CouchDB and wrangling large amounts of data
CouchDB is a new toy I’ve been playing with recently. It’s a document database that lends itself to semi-structured data. I’ve been using it for storing report data. Report data goes so well with CouchDB because it’s usually structured but the schema is fluid. To be clearer, the structure of reporting data changes frequently, especially during the development of an application. To use an example from my primary field of work, say a client wants to track impressions and clicks by keyword. No problem, the document schema would look something like this:
{
date: 1211612400
keyword: nascar
impressions: 450
clicks: 121
}
Excellent, we have data for one keyword during one day. We can create documents for each keyword during each day and then perform a roll up of data for any time period using CouchDB’s “views”. Views allow you to create an index on any or all of the attributes of a document. The most obvious view for this type of document would be one with the keyword and date as the key. To create a view, CouchDB takes a map function written in javascript. For the view I just described, the map function would look like this:
function (doc) {
if(doc.keyword && doc.date) {
emit([doc.keyword, doc.date], doc);
}
}
This function will return all documents sorted by the keyword and date. Documents are just a series of key/value pairs, so you can easily write a reduce function to get total amounts of impressions and clicks for any date period. Christopher Lenz has written an incredible Python API for interfacing with CouchDB. I’ll include a little code to show how I’d take a keyword and find total clicks for a time period:
server = couchdb.Server('http://myserver.com:5984')
db = server['mydb']
#Assume I’ve created a view entitled “by_keyword”
rKeyword = db.view(’_view/myviews/by_keyword’)
#The library treats all documents as one big array.
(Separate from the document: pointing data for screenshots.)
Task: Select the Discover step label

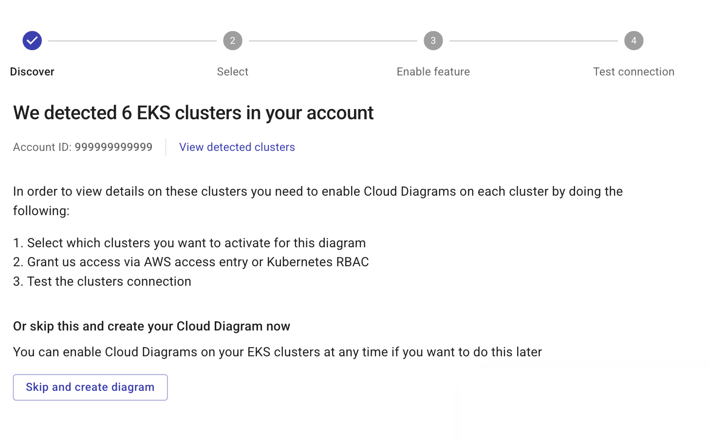Action: 32,72
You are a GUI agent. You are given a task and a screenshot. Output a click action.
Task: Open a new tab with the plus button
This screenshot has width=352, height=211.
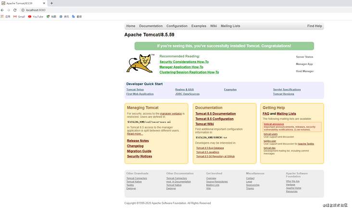(x=51, y=3)
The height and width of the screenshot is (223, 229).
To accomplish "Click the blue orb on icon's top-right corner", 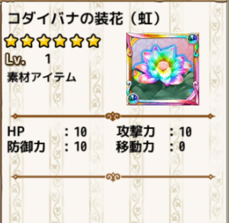I will coord(192,39).
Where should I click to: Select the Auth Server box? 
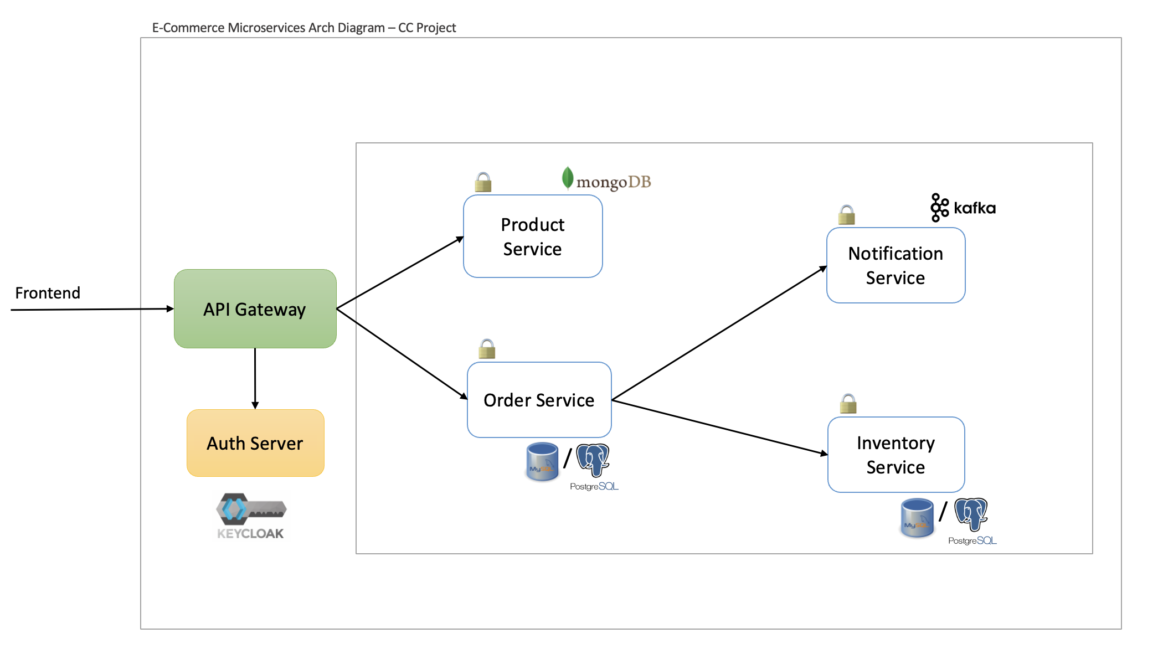pyautogui.click(x=255, y=443)
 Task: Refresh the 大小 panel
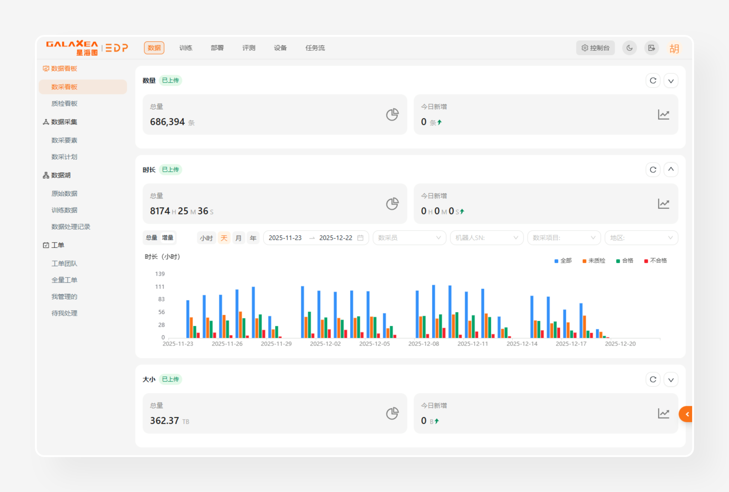[x=653, y=379]
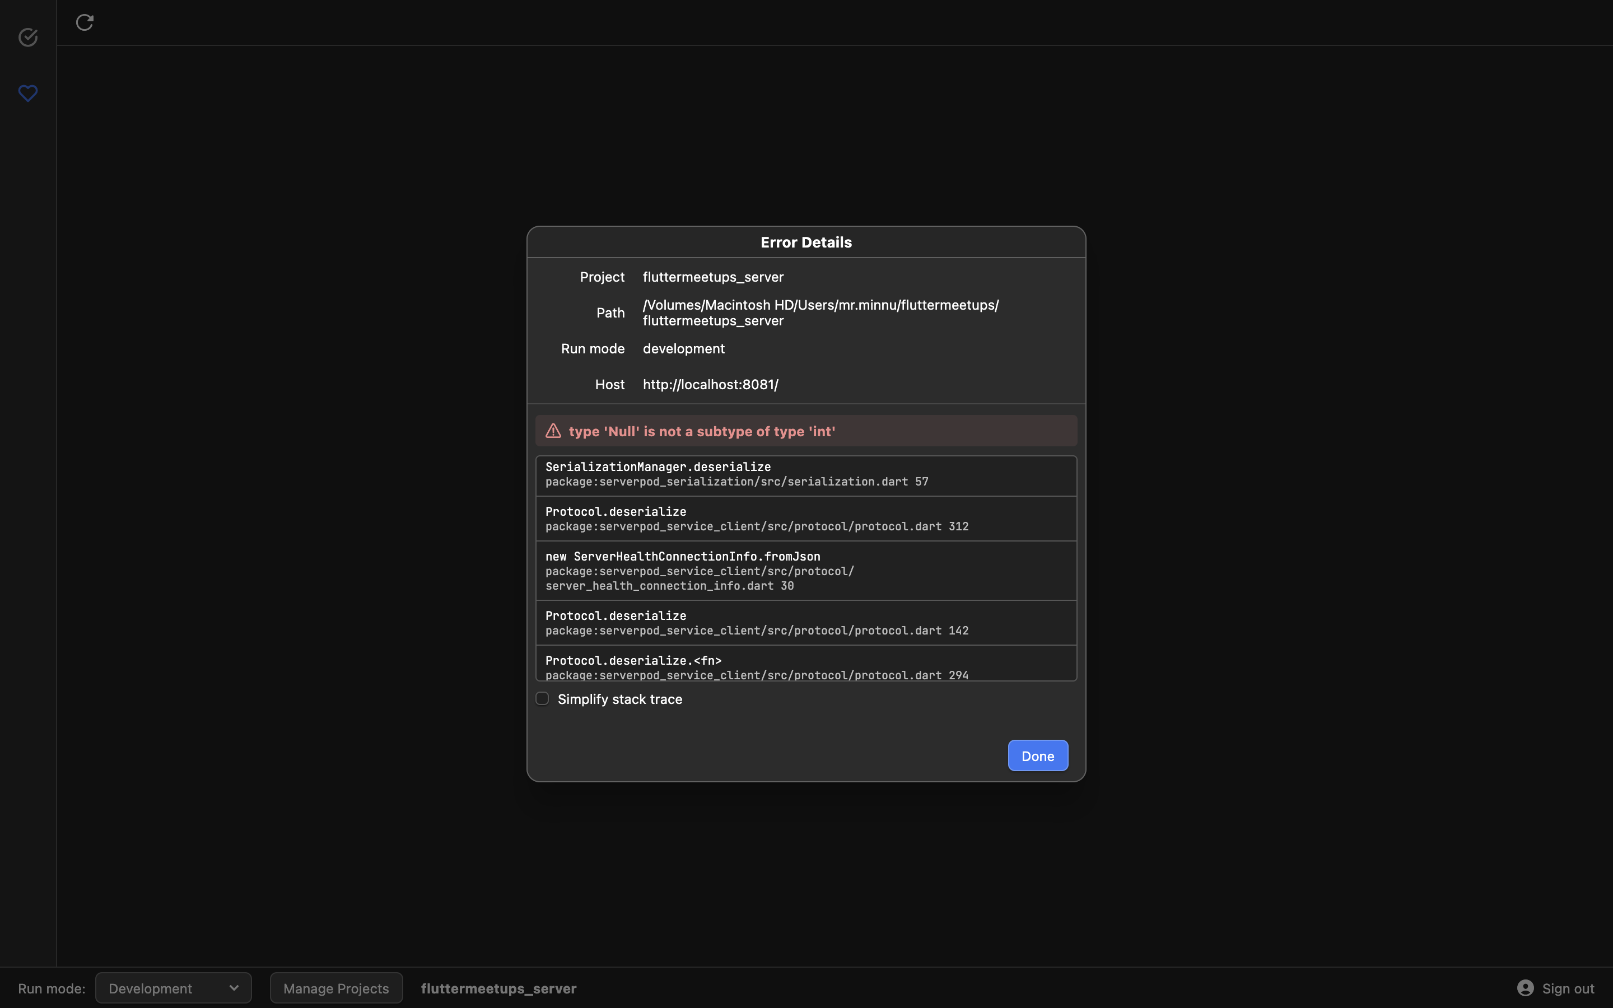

Great use
#of Pythonic concepts
docs = rKeyword[[startDate, 'nascar']:[endDate, 'nascar']]
clicks = reduce(lambda x, y: x+y.value['clicks'], docs)
print clicks
I’ve done some handwaving around the date stuff. I store dates as seconds since the epoch in CouchDB because they’re easier to sort on. I have a sneaking suspicion that I could actually save them as javascript date objects, but I’ve never tried it.
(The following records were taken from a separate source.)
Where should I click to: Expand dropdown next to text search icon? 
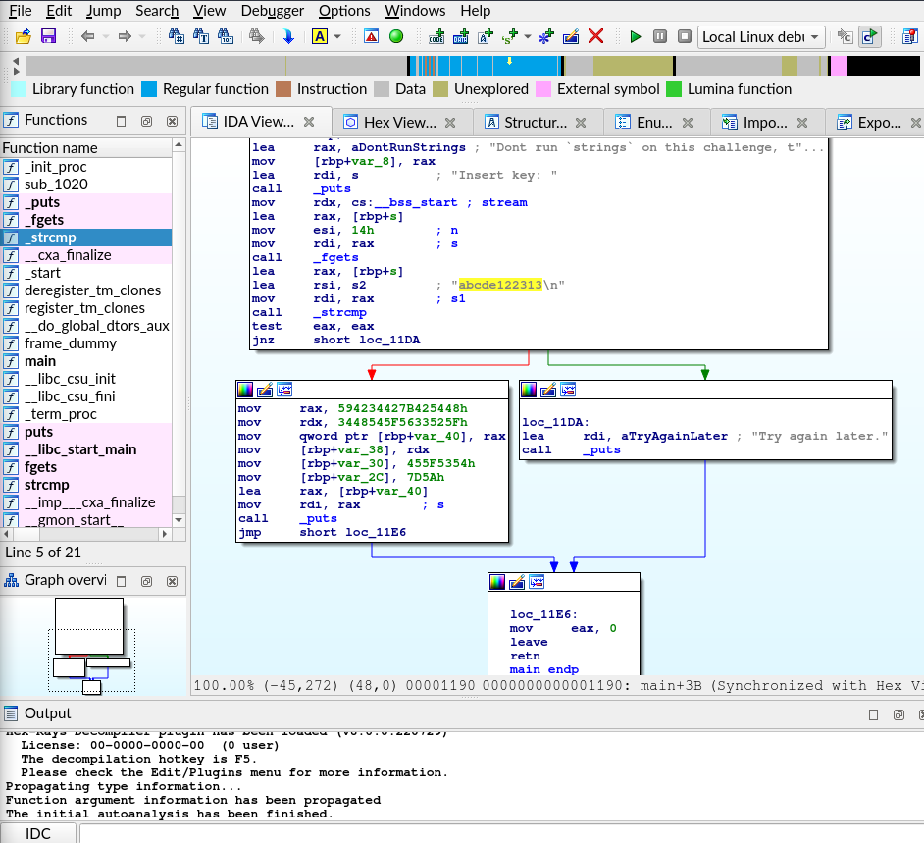point(337,36)
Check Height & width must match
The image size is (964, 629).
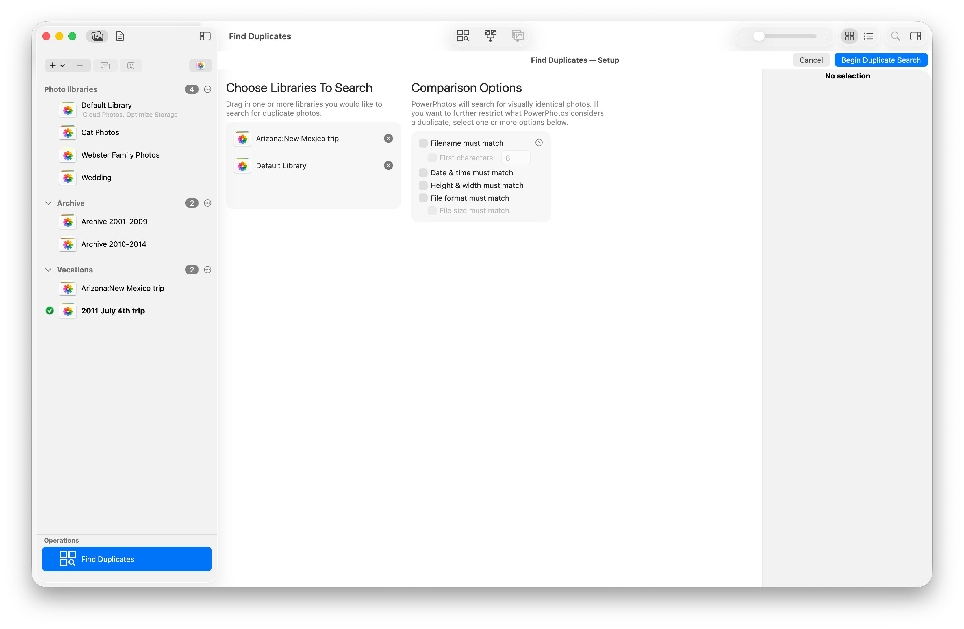(x=423, y=185)
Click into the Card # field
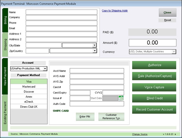182x138 pixels. point(97,87)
Alright, so we have a quick way to retrieve and massage data. Now the client starts wanting to include which account the keyword is in. With a relational database, this means a schema change and possible lost data. What a pain. With CouchDB, it means adding a key/value pair to the document. It’ll now look like this:
{
date: 1211612400
keyword: nascar
impressions: 450
clicks: 121
account_id:4
}
But what about the code to roll up performance data? What about previous documents not fitting the new schema? Don’t worry about it. None of those things need to change. We don’t have to change a thing and we continue to get the same data we’ve always had. Now, if we want to start splitting the data by account, we need a new view, but we don’t have to change any of the old stuff. We just create a new view:
function (doc) {
if(doc.account_id && doc.keyword && doc.date) {
emit([doc.account_id, doc.keyword, doc.date], doc);
}
}
et Voila! You can now pull performance by account, keyword and date. I particularly like this arrangement because it means, even if new attributes need to be tracked, it won’t affect current code.
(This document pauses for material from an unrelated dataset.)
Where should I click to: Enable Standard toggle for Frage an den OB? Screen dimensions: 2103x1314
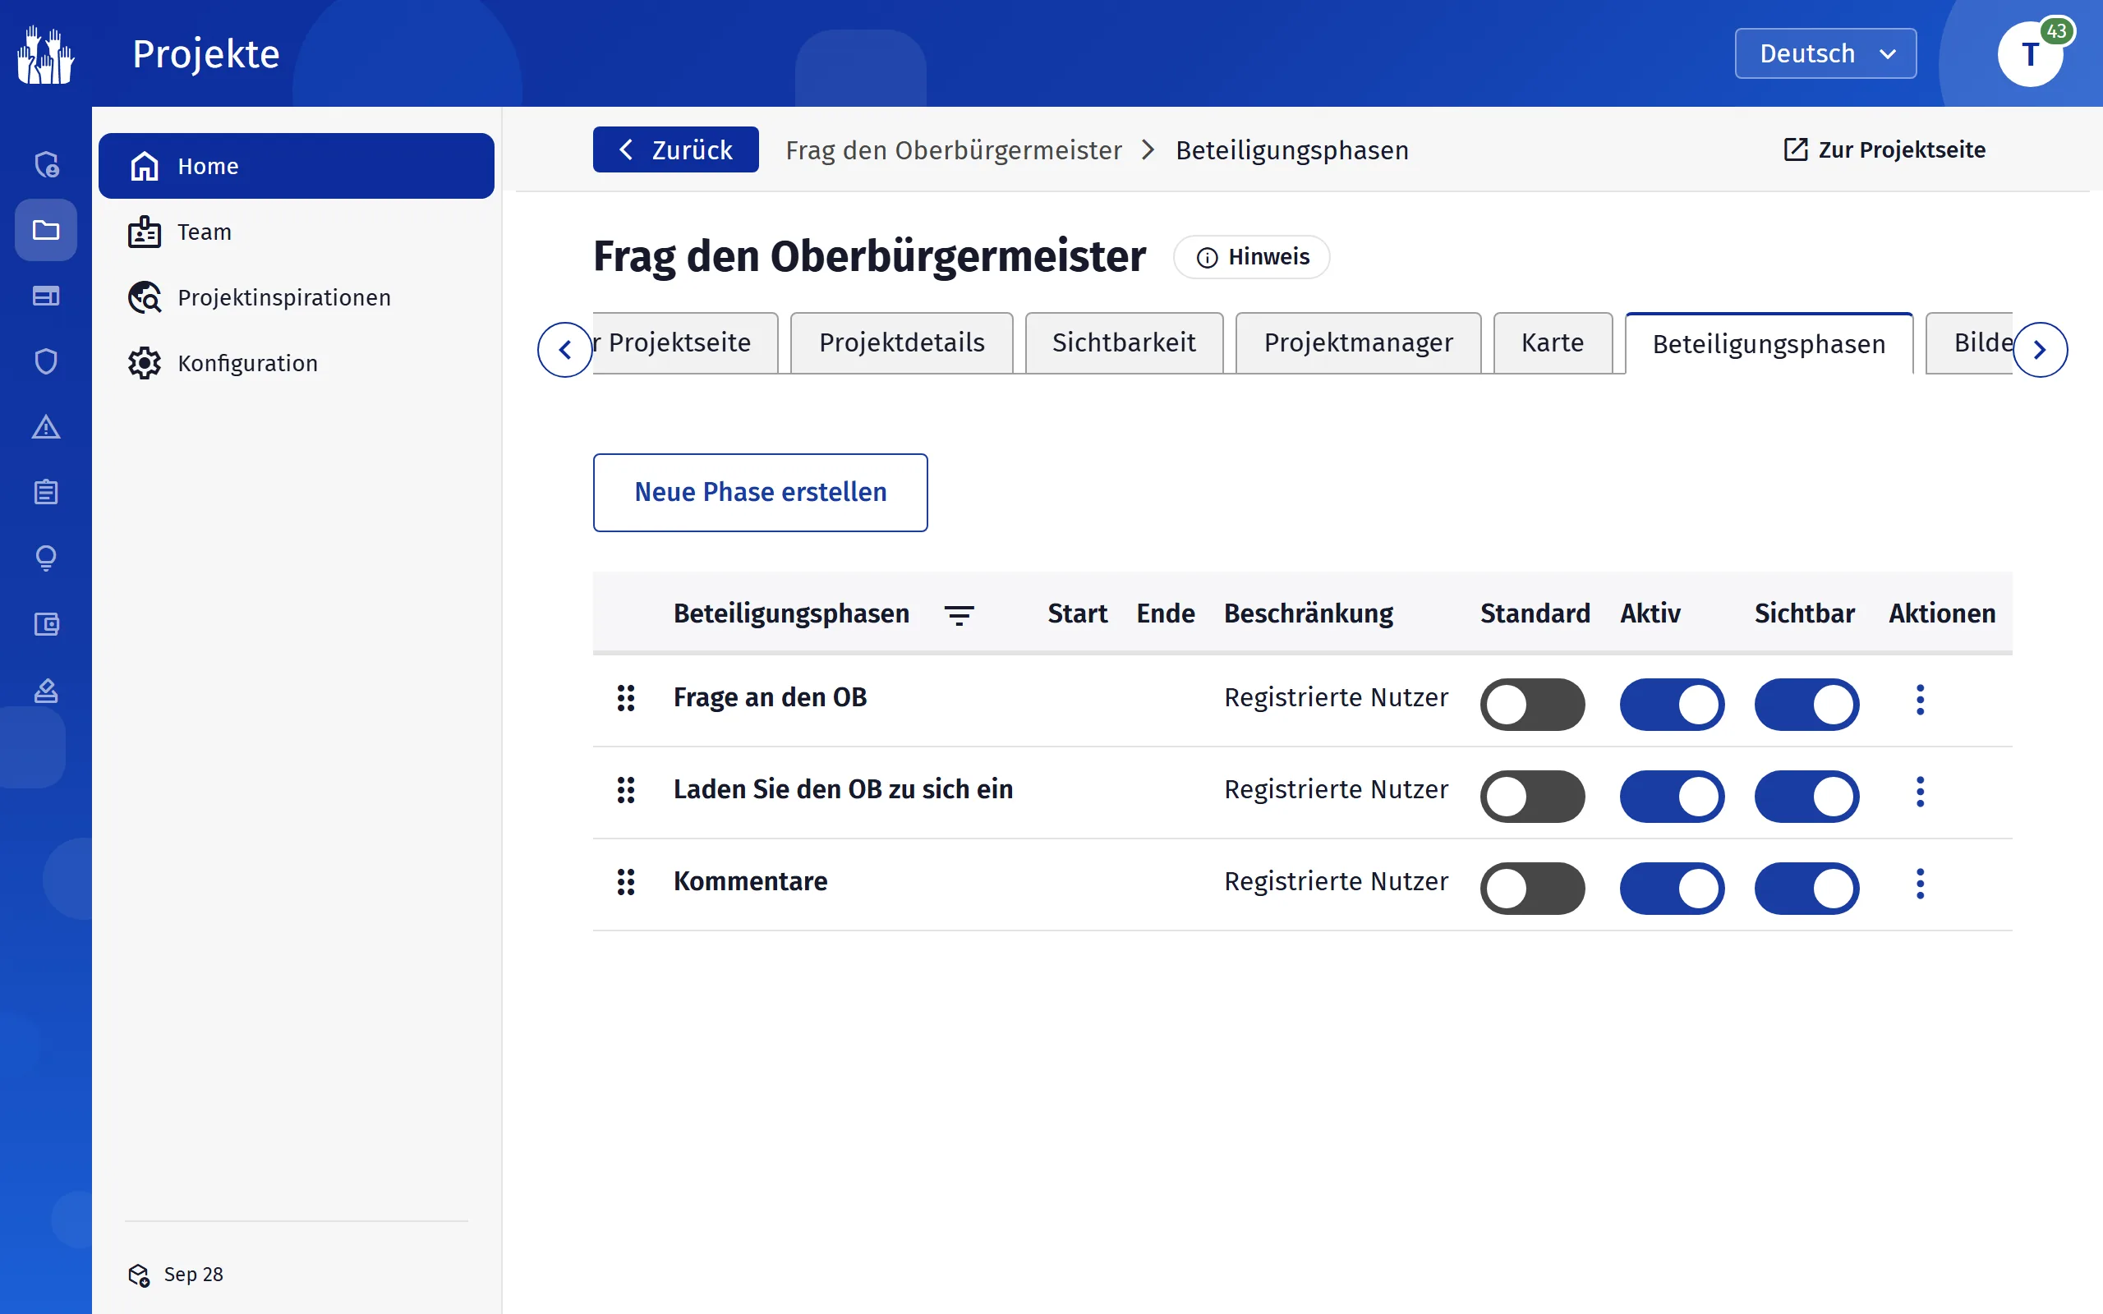[x=1532, y=705]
There is one more concept that I like using for data wrangling on large reporting datasets. It’s called currying and it allows me to cut down on the amount of code I’m writing. The problem is that I usually need to operate over a number of different attributes. The example above only sums the value of clicks. I’ll almost always need to get more than just clicks. Currying involves writing a function that returns another function. You’ll see that the reduce statement above uses a lambda function that reduces on clicks. I’m going to write a function that returns a function that will sum any attribute value and use that in the reduce function:
def _add(attribute):
def toReduce(x, y):
return x + y.value[attribute]
return toReduce
totalImpressions = reduce(_add(’impressions’), docs, 0)
totalClicks = reduce(_add(’clicks’), docs, 0)
The code above is simple, but I think it shows how incredibly powerful a few small programming concepts and CouchDB can become. It’s great for large datasets with information that doesn’t have to be relational. I use it specifically for huge amounts of web analytics data. I don’t lose any granularity, it takes almost no time to maintain and it’s incredibly fast. CouchDB just recently added a reduce option to its views. I haven’t had time to play with it, but it looks great. I plan on using it to take even more tedious operations out of my applications.